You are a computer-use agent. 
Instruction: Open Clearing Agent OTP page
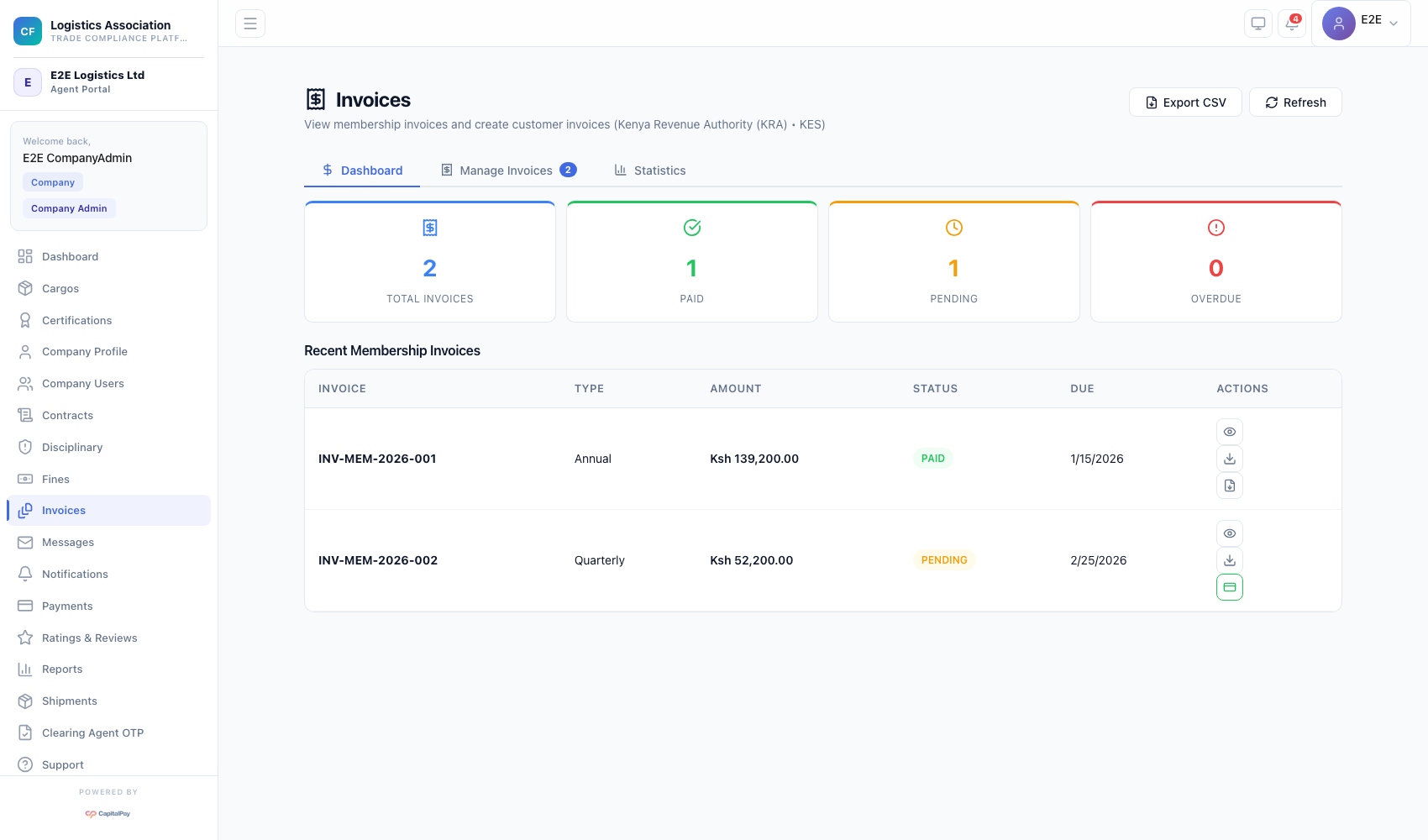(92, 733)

--

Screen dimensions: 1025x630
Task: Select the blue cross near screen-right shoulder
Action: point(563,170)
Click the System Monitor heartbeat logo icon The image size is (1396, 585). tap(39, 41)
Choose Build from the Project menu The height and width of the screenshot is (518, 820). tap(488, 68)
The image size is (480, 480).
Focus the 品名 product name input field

## Task brief
Would you copy out exactly the lines above that start at the one containing "The image size is (480, 480)." and end at the one containing "Focus the 品名 product name input field", inclusive?

## Result
The image size is (480, 480).
Focus the 品名 product name input field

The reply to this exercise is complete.